Analysis of Multiclass Veterinary Drugs in Baby Food by Ultra Fast Chromatography with High Performance Triple Quadrupole Mass Spectrometry
Authors: Charles Yang1, Dipankar Ghosh1, Mary Blackburn1, Jamie Humphries2, Júlio César Cardoso3
1Thermo Fisher Scientific, San Jose, CA, USA; 2Thermo Fisher Scientific, Austin, TX, USA; 3Nova Analítica, São Paulo, SP, BR
Resumo do Pôster:
The quantification of different multi-class veterinary drug residues (albendazole, chlorotetracycline, danoflozacin, doxycycline, enrofloxacin, erythromycin, fenbendazole, ivermectin, oxfendazole, oxolinicacid, oxytetracycline, sarafloxacin, sulfachloropyridazine, sulfadiazine, sulfadimethoxine, sulfaquinoxaline, tetracycline, thiabendazole, tilmicosin, trimethoprim, and tylosin) in baby food usually involves sample preparation with either solid phase extraction or liquid-liquid extraction, which requires substantial time in both sample preparation and analytical run time. A new method, utilizing ultra fast chromatography, a high performance triple quadrupole mass spectrometer and a quick analysis software is described in this work. The advantages to this approach are that very little sample cleanup is necessary prior to injection and LC-MS run times are short.

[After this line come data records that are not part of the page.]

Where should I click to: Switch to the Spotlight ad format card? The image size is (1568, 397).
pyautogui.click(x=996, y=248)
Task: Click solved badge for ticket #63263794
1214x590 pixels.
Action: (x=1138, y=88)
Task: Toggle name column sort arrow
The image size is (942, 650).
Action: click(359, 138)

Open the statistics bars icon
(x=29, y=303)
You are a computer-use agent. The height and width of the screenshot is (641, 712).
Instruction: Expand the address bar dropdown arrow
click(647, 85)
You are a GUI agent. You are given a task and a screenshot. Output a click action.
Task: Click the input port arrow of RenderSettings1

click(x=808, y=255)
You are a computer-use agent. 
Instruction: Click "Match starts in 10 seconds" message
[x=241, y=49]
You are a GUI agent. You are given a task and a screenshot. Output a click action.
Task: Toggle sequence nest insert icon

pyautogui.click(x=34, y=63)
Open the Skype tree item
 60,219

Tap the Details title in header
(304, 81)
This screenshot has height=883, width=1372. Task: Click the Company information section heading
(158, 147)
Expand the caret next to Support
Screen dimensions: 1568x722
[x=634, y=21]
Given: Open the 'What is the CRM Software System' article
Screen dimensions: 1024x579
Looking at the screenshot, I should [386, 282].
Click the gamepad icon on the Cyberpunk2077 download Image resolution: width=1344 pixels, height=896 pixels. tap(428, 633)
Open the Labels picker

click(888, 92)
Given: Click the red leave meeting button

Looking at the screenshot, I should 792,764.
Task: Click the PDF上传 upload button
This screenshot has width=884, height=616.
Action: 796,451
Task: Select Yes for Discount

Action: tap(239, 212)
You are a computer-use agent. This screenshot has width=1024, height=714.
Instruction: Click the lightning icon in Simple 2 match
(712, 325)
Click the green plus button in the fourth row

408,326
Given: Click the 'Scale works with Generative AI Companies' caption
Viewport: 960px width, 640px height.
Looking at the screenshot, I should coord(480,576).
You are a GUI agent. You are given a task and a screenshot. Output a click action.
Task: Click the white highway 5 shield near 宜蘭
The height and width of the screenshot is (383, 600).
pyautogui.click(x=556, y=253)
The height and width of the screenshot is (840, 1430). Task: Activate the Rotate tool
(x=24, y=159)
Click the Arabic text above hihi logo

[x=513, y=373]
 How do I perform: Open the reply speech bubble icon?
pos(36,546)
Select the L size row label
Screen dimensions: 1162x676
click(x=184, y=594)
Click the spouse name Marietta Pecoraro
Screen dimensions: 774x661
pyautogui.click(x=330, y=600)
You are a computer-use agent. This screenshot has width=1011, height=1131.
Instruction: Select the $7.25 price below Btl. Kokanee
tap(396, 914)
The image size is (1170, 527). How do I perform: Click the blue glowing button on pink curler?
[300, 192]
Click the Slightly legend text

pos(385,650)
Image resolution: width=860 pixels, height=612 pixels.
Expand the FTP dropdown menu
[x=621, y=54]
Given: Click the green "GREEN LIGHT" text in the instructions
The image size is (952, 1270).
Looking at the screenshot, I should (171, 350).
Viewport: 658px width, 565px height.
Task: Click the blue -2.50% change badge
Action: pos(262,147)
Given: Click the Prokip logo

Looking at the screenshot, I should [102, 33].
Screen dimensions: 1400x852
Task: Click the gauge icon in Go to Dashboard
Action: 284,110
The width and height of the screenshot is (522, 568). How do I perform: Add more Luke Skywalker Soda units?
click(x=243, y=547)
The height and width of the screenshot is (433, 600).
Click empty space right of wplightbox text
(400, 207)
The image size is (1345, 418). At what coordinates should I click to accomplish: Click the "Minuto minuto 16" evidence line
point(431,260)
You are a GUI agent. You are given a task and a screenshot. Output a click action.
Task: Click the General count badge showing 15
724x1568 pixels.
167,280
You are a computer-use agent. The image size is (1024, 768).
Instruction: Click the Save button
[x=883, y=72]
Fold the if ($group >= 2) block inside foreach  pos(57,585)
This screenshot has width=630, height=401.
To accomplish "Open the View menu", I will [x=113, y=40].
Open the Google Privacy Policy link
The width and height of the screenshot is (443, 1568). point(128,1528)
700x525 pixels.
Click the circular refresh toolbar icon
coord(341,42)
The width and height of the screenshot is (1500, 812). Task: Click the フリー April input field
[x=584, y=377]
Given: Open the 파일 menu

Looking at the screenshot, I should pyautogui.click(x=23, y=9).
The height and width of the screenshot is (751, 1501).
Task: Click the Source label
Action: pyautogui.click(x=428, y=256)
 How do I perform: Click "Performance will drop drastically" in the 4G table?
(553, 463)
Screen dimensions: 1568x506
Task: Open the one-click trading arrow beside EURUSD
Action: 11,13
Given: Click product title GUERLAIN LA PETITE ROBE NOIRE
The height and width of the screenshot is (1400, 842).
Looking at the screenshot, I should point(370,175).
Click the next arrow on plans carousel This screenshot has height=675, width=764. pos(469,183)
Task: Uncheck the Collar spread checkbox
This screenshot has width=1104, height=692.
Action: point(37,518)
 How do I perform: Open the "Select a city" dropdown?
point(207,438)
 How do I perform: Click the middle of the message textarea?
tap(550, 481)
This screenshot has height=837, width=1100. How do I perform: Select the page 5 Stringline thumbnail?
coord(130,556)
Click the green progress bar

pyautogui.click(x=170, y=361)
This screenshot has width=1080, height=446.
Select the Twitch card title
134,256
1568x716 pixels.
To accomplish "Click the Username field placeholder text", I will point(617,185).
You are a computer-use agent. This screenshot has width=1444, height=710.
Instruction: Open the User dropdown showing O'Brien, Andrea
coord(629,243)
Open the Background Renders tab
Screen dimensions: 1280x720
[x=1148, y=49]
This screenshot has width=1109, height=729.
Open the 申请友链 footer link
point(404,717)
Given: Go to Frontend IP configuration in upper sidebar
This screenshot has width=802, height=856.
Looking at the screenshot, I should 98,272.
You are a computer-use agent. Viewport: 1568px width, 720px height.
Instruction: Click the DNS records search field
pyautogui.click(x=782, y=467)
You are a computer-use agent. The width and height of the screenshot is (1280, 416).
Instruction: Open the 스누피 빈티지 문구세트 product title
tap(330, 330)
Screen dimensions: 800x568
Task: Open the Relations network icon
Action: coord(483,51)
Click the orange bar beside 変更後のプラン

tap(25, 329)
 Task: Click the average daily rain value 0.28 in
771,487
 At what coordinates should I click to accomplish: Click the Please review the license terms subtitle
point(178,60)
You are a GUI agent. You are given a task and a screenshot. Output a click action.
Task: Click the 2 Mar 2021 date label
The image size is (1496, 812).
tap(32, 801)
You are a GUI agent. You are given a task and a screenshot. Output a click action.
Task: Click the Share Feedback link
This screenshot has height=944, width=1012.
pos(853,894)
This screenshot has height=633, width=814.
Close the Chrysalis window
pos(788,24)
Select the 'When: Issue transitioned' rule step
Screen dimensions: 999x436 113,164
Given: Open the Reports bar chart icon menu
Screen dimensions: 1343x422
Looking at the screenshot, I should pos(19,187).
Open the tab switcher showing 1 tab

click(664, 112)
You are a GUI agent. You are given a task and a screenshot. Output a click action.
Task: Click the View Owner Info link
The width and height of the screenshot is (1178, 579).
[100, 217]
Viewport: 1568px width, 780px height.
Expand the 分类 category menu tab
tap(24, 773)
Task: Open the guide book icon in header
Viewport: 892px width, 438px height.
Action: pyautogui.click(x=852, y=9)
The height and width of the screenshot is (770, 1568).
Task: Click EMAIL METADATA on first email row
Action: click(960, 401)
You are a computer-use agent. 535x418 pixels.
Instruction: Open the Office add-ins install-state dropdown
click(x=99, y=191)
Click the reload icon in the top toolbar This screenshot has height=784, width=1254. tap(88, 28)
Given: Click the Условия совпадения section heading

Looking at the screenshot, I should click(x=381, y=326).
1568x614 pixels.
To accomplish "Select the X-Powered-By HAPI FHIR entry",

A simple “dilute and shoot” method, adjusted from the original method described by Mol et al. (2008)1, was used. Samples of baby food (milk and pork) were extracted and transferred to HPLC vials for injection. A calibration solution was made by spiking the multiclass vet drugs into both the neat solution and the mentioned matrices with a calibration curve range from 10ppm - 0.5ppt depending on the compound starting solution. A portion of the matrices was tested for possible contamination of veterinary drugs. To enable rapid data review and analysis, the new software TraceFinder with a simplified interface for data review was used. The flagging of samples and compounds helps analysts quickly determine what is a positive hit or even why there is an issue with the sample or compound.
Two calibration curves were generated separately. Analysis of the two curves showed which compounds performed better in which matrix due to sample prep and HPLC conditions. The determined Limits of Detection and Quantitation showed that with a small amount of sample injection lowered limits were achieved. With the higher sensitivity of the MS used, we could inject much less sample as proposed in this work. The new approach easily surpasses the current regulated MRLs.
This developed method to analyze multiclass veterinary drugs shows: a simple extraction procedure has no issues with lower end detection limits; there is no need to inject larger volumes because of the sensitivity of the MS used; no contamination of veterinary drugs was noticed in either of the matrices used.